24.1.22

Antologia (em Istambul também neva)

Yard Act, “The Overload”, in https://www.youtube.com/watch?v=tQ2ANR_vF2E

Parecia que o estuário tinha sido preparado para eles. Esperavam pelo entardecer. Por um lugar-comum: 

- Aqui o ocaso deve ser esplêndido. 

Ele não quis discordar (sem ter motivos para concordar). Ela tomou o silêncio como anuência. Foi em silêncio que os minutos seguintes foram percorridos. Ou melhor: ela fazia do silêncio a fala interior que costurava as bainhas dos pensamentos avulsos que pareciam ter sido paridos em demanda de moldura extravagante, precisamente a que se adiantava aos seus olhos; e ele, absorto, como se a superfície do copo de vinho alojasse uma quimera e até fosse mais importante do que o vinho (que tinha sido escolhido a dedo por ele).

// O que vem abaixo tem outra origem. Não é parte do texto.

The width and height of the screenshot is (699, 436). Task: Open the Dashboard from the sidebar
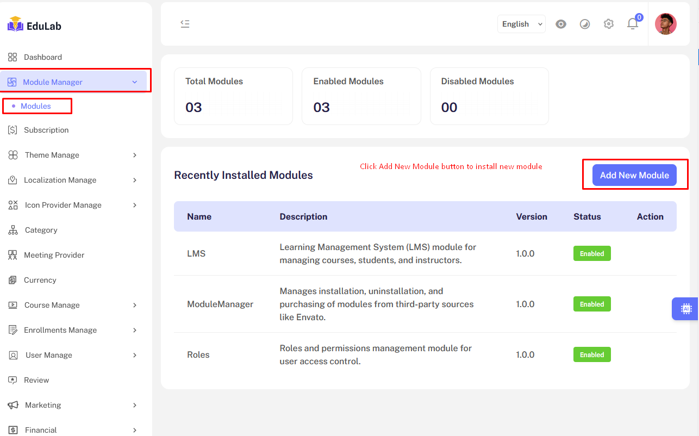(x=42, y=57)
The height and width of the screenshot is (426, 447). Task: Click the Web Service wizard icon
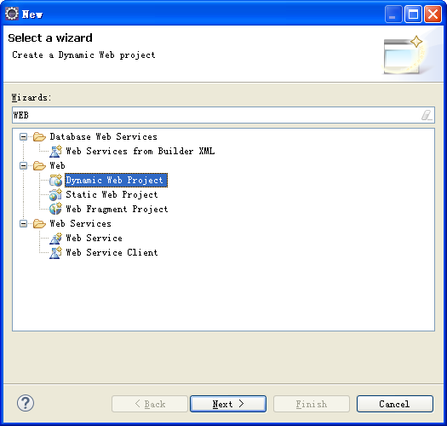[55, 238]
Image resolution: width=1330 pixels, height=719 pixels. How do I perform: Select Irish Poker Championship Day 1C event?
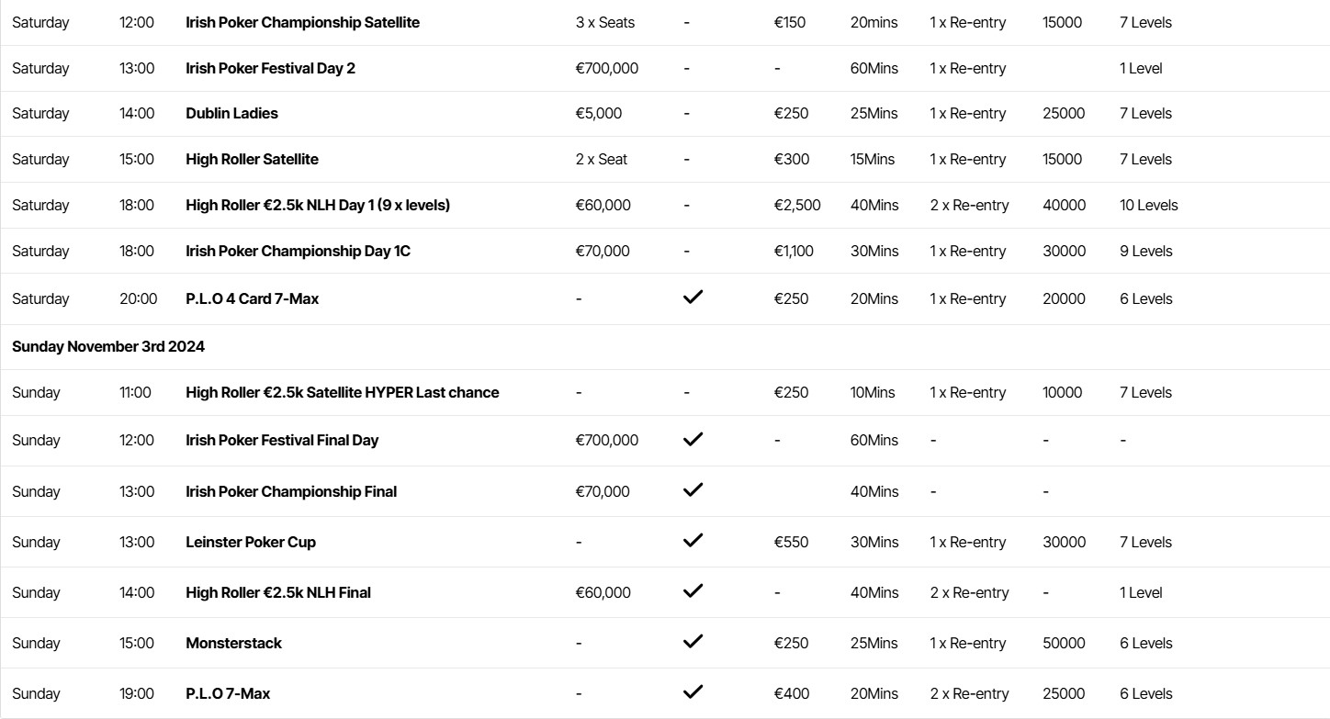tap(298, 251)
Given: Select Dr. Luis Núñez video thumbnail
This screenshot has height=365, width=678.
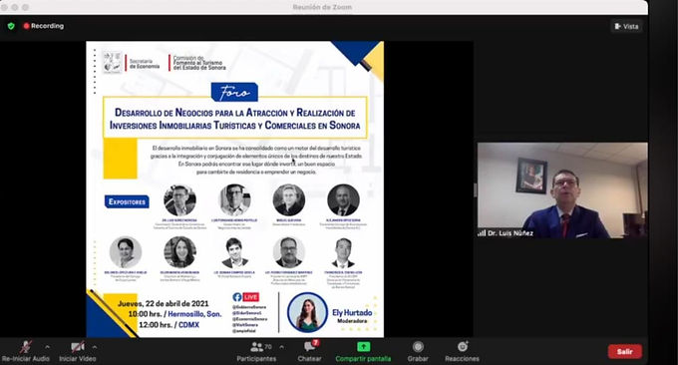Looking at the screenshot, I should (562, 190).
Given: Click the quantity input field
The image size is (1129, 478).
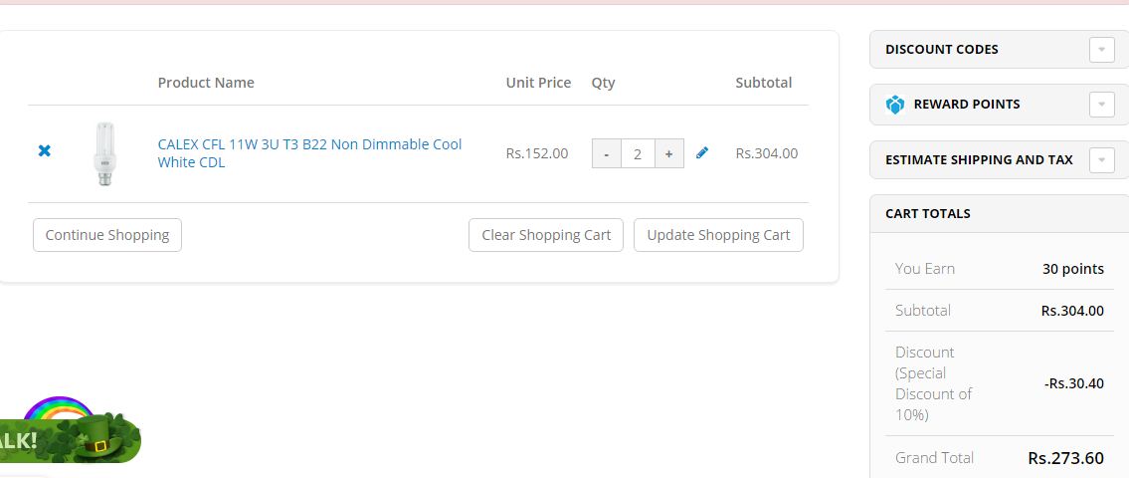Looking at the screenshot, I should coord(638,154).
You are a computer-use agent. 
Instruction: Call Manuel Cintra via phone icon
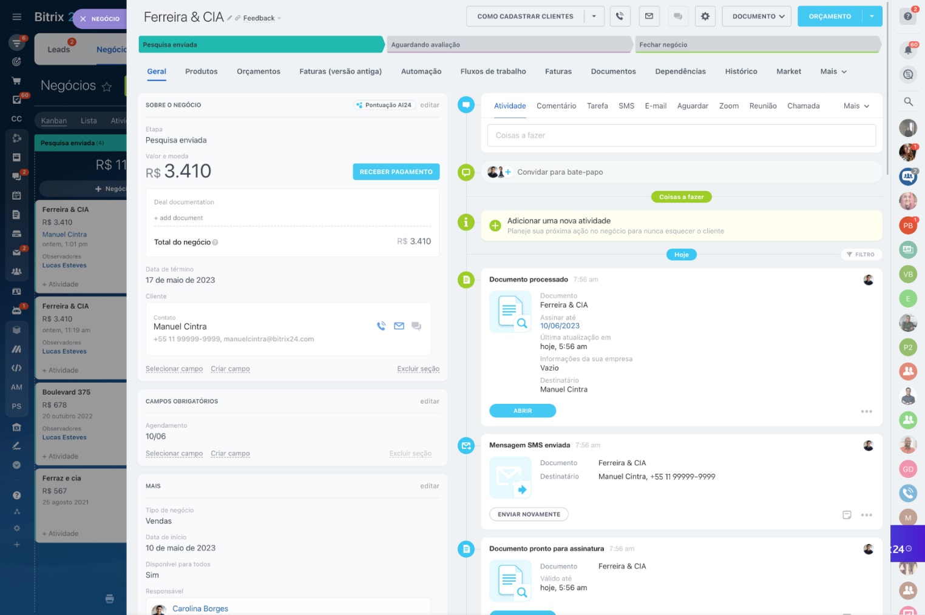(381, 326)
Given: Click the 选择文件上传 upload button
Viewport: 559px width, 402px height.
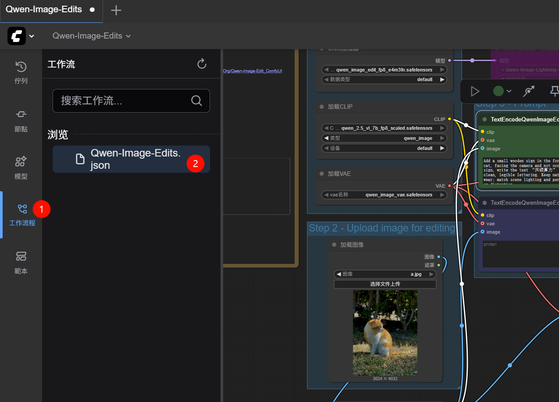Looking at the screenshot, I should coord(385,284).
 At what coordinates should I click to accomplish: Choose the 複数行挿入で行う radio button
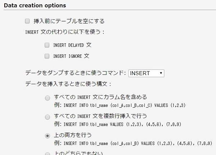pyautogui.click(x=48, y=117)
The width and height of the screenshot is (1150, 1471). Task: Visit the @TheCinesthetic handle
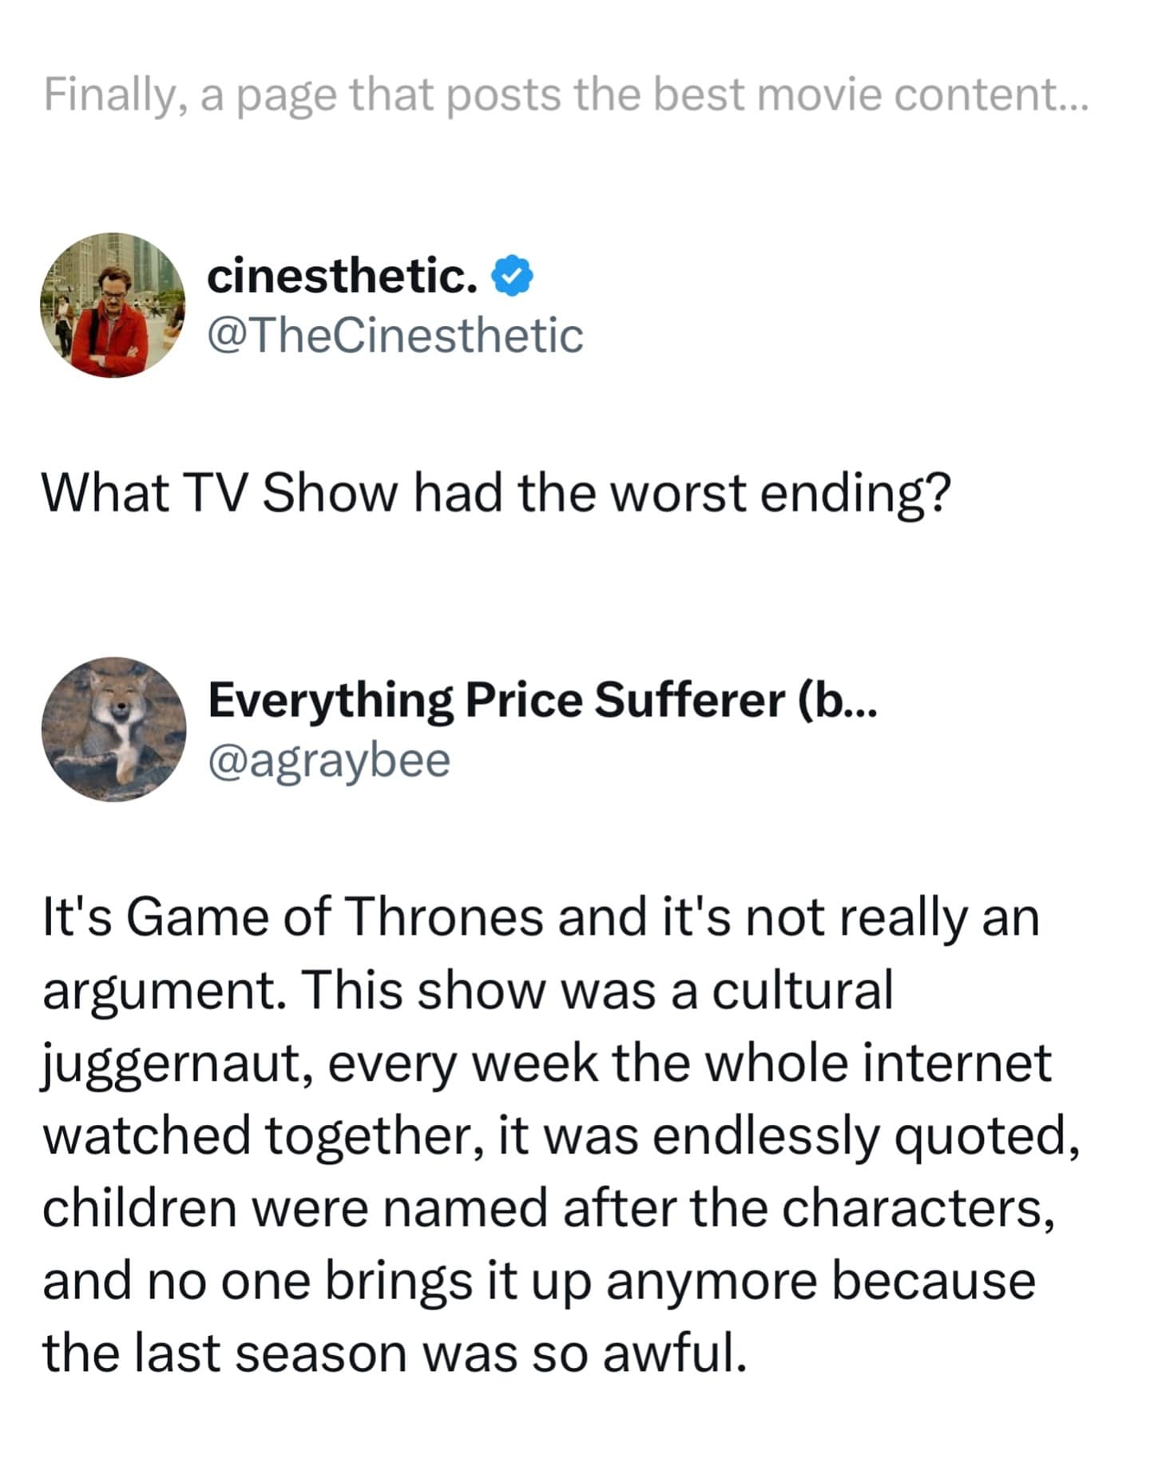tap(395, 335)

- O sol que desmaia não é um ocaso. Amanhã o dia renovado cuidará de o confirmar. O sol que desmaia é uma jura. Do dia que terá vencimento assim que o sol o trouxer às costas, derrotando a penumbra. 

Outro lugar-comum – pensou ele, interrompendo a mudez que só o tartamudear da cidade, quase a ficar cansada, interrompia. Não havia mal: quem não fosse refém dos lugares-comuns, mesmo daqueles que não são reconhecidos como tal, que ostentasse a distinção da originalidade. Não havia mal: as palavras foram ditas com ecos de poética. 

Ela continuava a insistir em derrotar o silêncio instalado:

- Se fosses desafiado a fazer uma antologia da tua vida, uma síntese que não ocupasse mais do que cem palavras, estavas preparado para responder?

Impávido, com o sol desmaiado a tomar conta do olhar, não ignorou a demanda. Acenou com a mão que estava livre, como que diz “preciso de algum tempo para pensar no assunto.” Não era cómodo deitar contas à vida para selecionar acontecimentos que constituíssem uma antologia. Alguns seriam inconfessáveis, porque uma antologia não se compõe apenas de proezas ou de momentos que ficam emoldurados na memória em forma de autorecompensa. O maior embaraço era ter de olhar em retrospetiva. Por vezes, era acusado de esquecimento seletivo. Ele contrapunha tratar-se de uma intencionalidade metódica: o passado era uma usura quando as suas sombras se deitavam no mapa do presente – era como se o passado colonizasse o tempo vivo e insurgia-se contra este lado totalitário das reminiscências. Ela aguardava. Sabia que ele não era leviano e não ia dar uma resposta gratuita, apenas com o propósito de não deixar deserto o desafio que fora feito. 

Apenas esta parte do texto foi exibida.